Risco e análise de ameaças

Um post rápido do Anton Chuvakin me levou a uma discussão interessante sobre como CxOs preenchem a variável "Ameaça" em suas equações de Risco. É interessante ver o quanto se evoluiu para pedir a severidade de vulnerabilidades mas sem grandes avanços na forma como medimos a presença e o nível de ameaças para nossa organização. Ok, temos várias tentativas, como o Internet Storm Center do SANS, Security Focus e outros. Porém é tudo muito "homogêneo" e tecnológico. O quanto uma empresa de um determinado segmento deve se preocupar com roubo de dados por terceiros, por exemplo? Ela pode medir o quanto isso é possível, mas e quão provável é que ela sofra uma tentativa dessas? Quantas pessoas com Meios, Motivos e Oportunidades existem para explorar cada tipo de vulnerabilidade?

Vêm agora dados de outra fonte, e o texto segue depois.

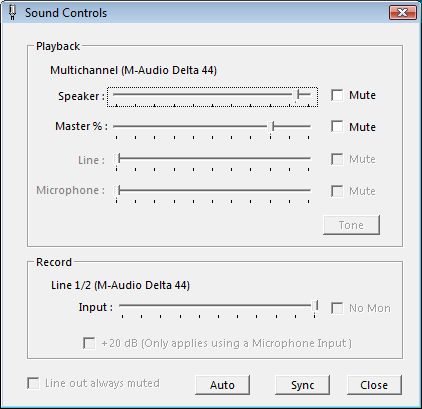
Task: Close the Sound Controls window with X
Action: pyautogui.click(x=403, y=13)
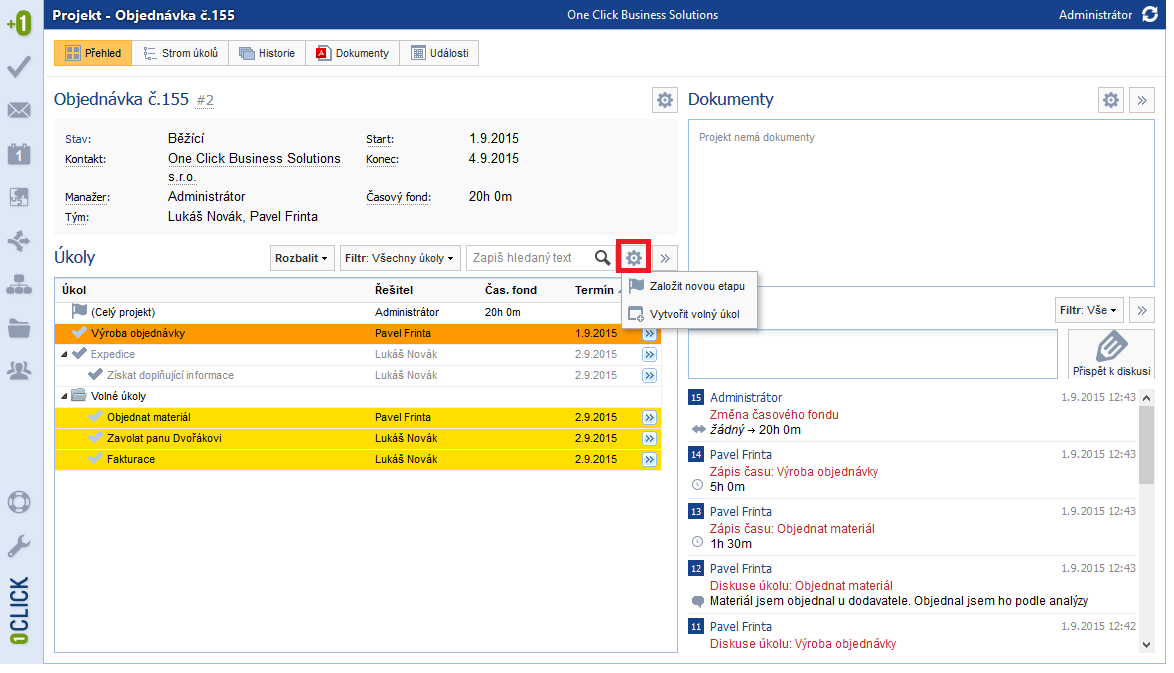This screenshot has height=673, width=1174.
Task: Open gear settings for Dokumenty panel
Action: pos(1111,100)
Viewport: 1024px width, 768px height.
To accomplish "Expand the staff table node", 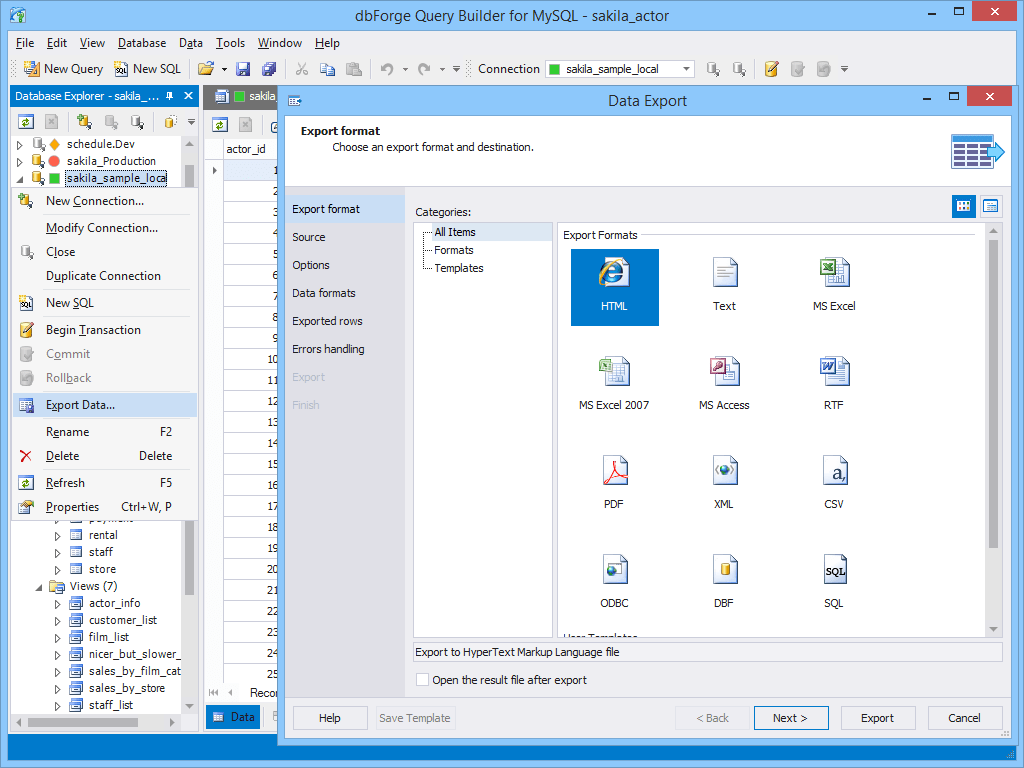I will click(58, 551).
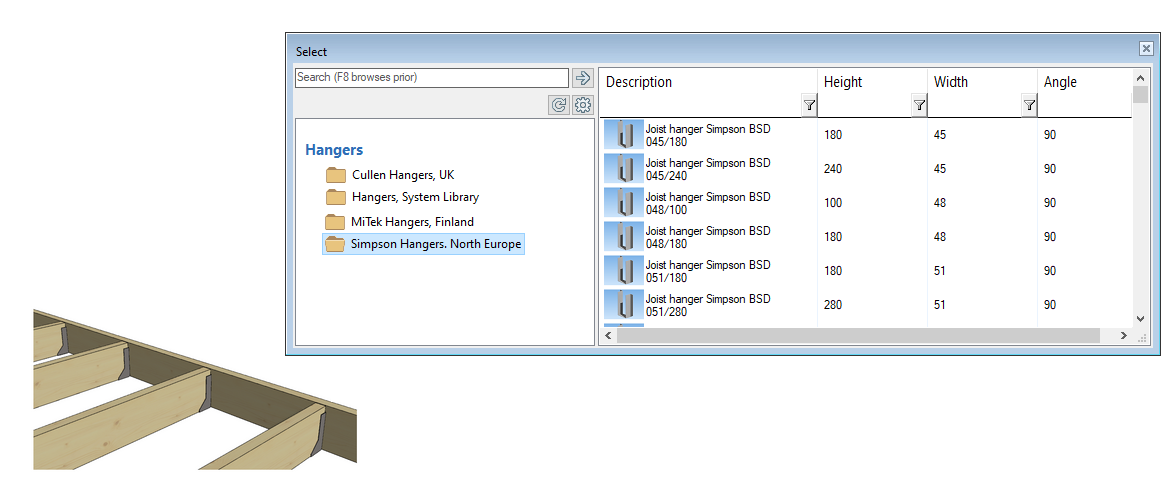This screenshot has width=1171, height=487.
Task: Open the Hangers, System Library folder
Action: 414,197
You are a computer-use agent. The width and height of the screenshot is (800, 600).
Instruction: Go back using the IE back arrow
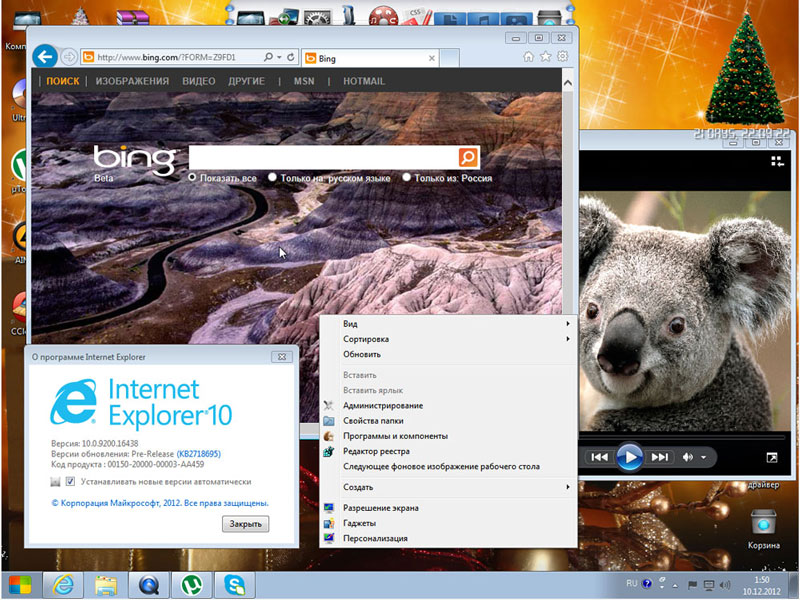pos(44,57)
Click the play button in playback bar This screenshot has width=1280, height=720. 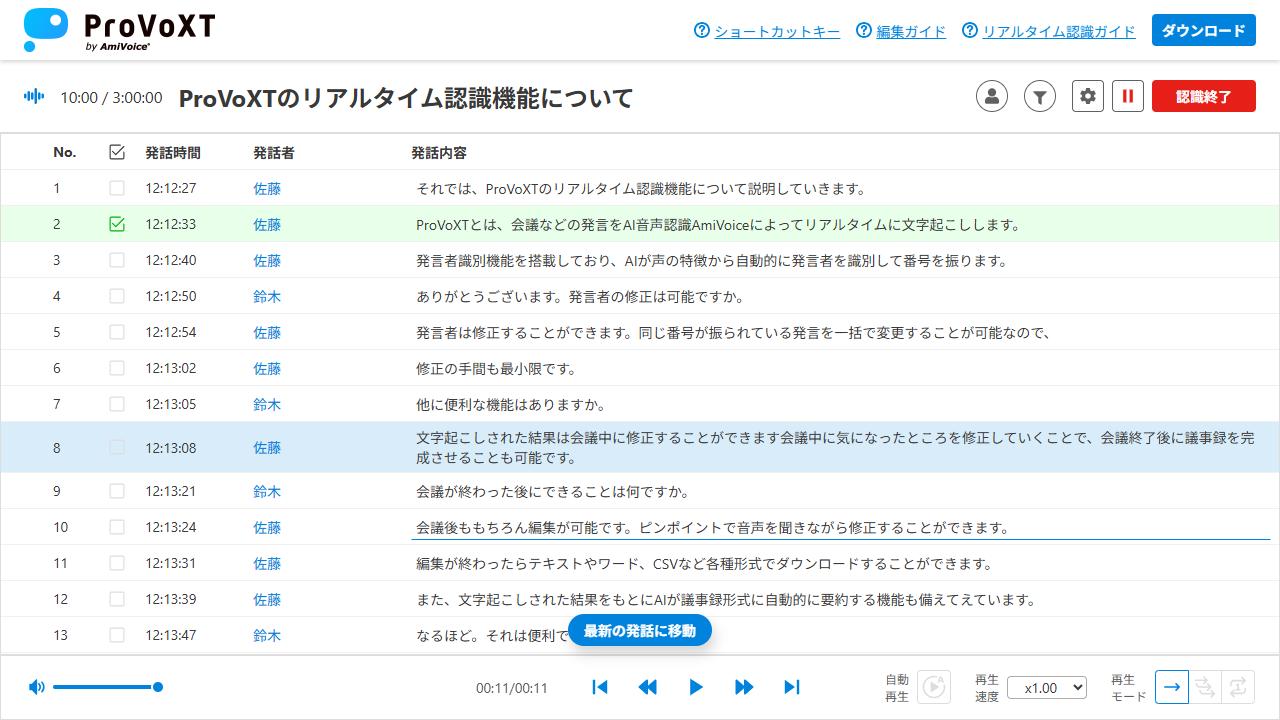coord(696,687)
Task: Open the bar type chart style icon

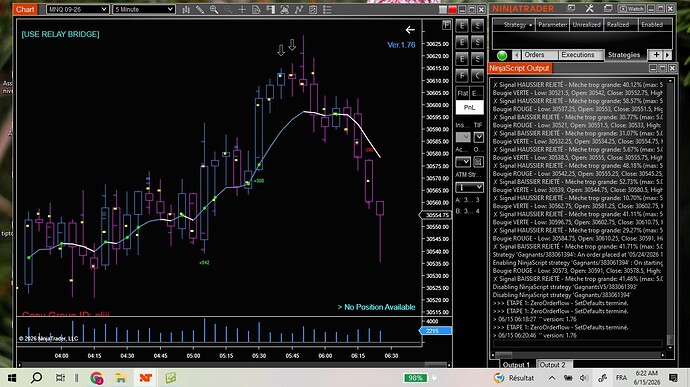Action: 186,9
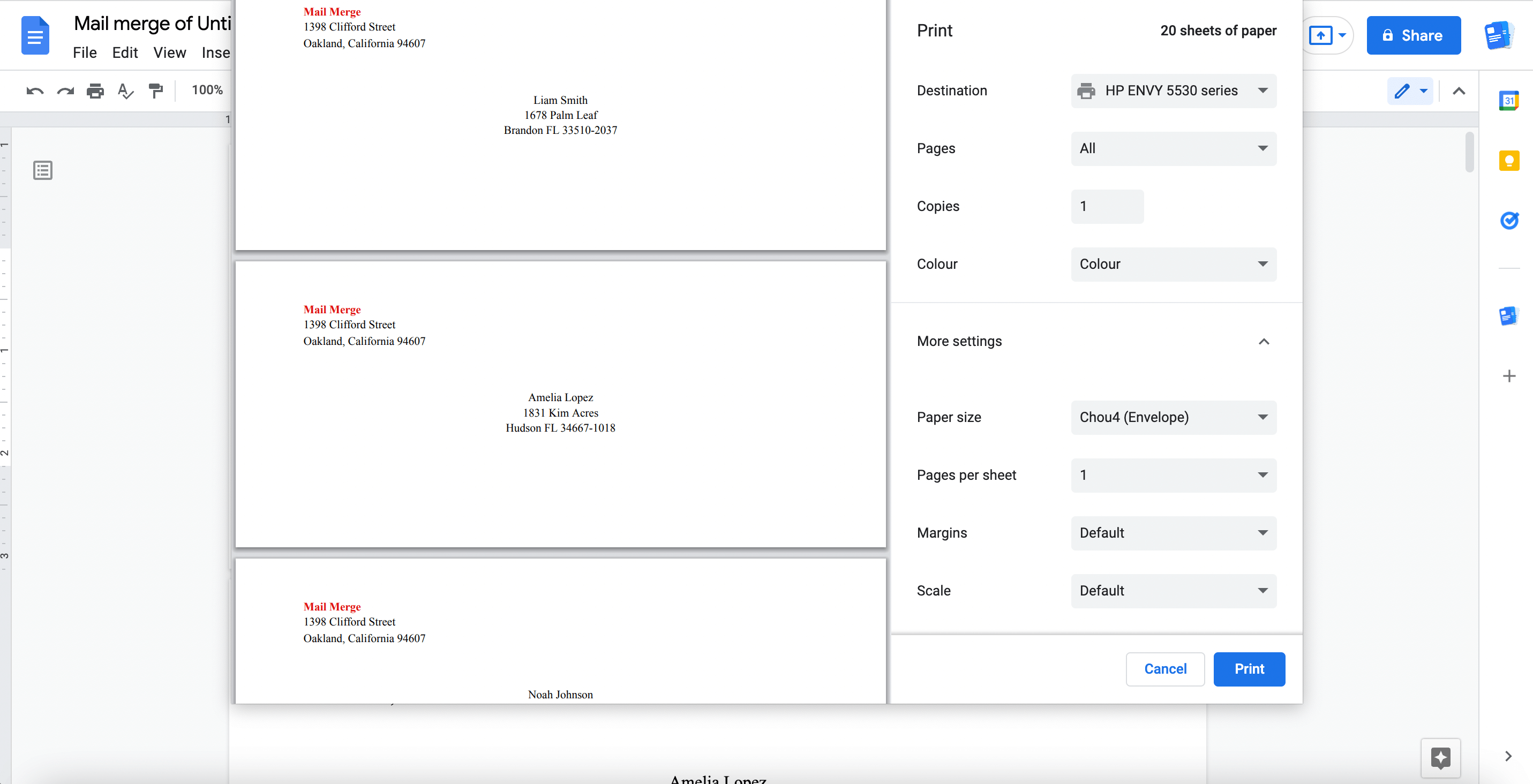This screenshot has width=1533, height=784.
Task: Click the redo icon in toolbar
Action: coord(65,90)
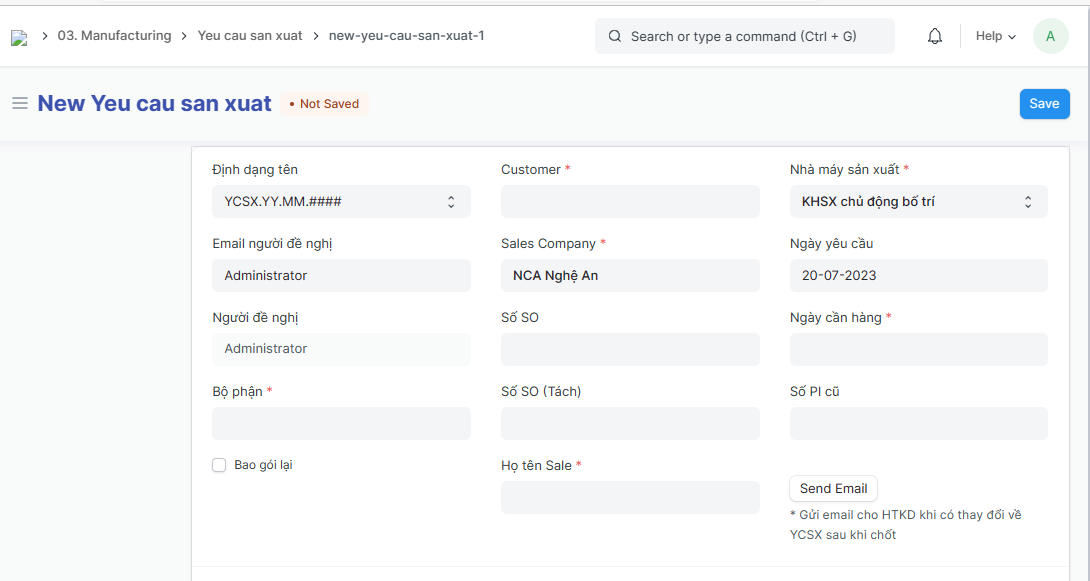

Acho que é um nicho interessante que pode ser explorado pelo mercado. O pessoal de seguros pode já ter metodologias e processos interessantes para trabalhar com isso. Também é um campo interessante para que as organizações evoluam em seus programas internos de Segurança da Informação. Não me lembro de ter visto algo parecido fora de bancos.